Rhody had finished getting dressed by now. “I think what you were really trying to do was to get me interested in your little dream of taking off women’s clothes in public places and doing various things to them and not getting criminally prosecuted for it. And I’m sorry — I don’t think it’s a good dream.” Saying this seemed to force her to some sort of decision. A week or two later we had another argument and she issued a fiat; soon we were no longer an item, which was too bad, since I did love her and really still do miss her, even now that (as I will go on to tell) I have gone out on a date with Joyce.

12

“INEED TO BE SEDUCED.” THE IRONY IN RHODY’S SAYING that, as an argument against fermation used for sexual kicks, is that I never would have gone out with her if I hadn’t been able to rely heavily on the Fold for help. Before I spoke one word to her I had already taken off her shirt and looked over her small dear breasts, which had faint triangles around them from the edges of the bra. Her skin was very pale. This happened in a Thai restaurant off Boylston. I sat down and looked around and noticed a woman with very short black hair and glasses with round black rims, studying the menu. Her lower lip was somewhat fuller than her upper lip, like a Hapsburg, which is a feature that attracts me — though I also like when the upper lip is fuller than the lower, too, come to think of it. She ordered dinner and asked the waiter to bring her a cup of hot water and unwrapped a yellow teabag.

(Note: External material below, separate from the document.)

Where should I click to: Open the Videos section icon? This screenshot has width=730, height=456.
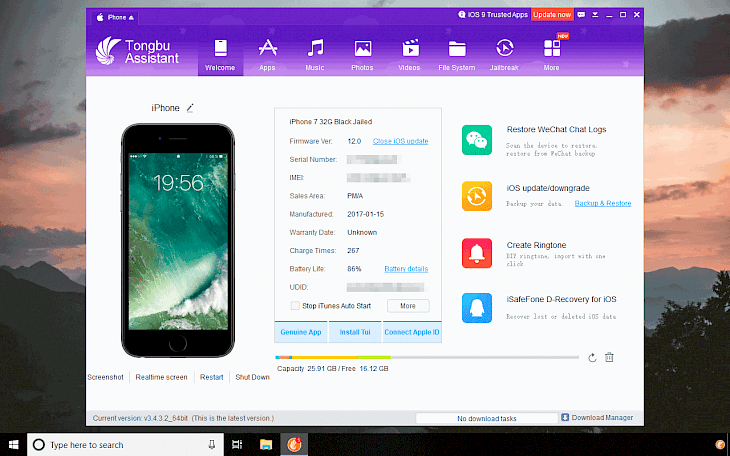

While her tea was steeping, she pulled out a book. She seemed not to have a bookmark, and yet I noticed that she didn’t have to flip around to find her place. (I learned later that Rhody always automatically remembered her place in a book. She was not good with phone numbers, and even her Social Security number gave her trouble occasionally, but the page number of her current book would just come to her without effort as soon as she held it and saw the cover. Sometimes, she told me, the number would even occur to her at odd times during the day, and she would think, Two hundred fifty-four, what a mysterious and suggestive number! It would take her a second to realize that the number seemed unusually fine simply because it was where she was going to resume her reading. Nineteenth-century novels were all-important to her. It wasn’t a question of her liking them; they were a neurological necessity, like sleep. One Mrs. Humphry Ward, or a Reade, or a Trollope per week supplied her with some kind of critical co-enzyme, she said, that allowed her to organize social sense experience. It was nice if the novel was good, but even a very mediocre one would do; without a daily shot of Victorian fiction she couldn’t quite remember how to talk to people and to understand what they said. I miss her.)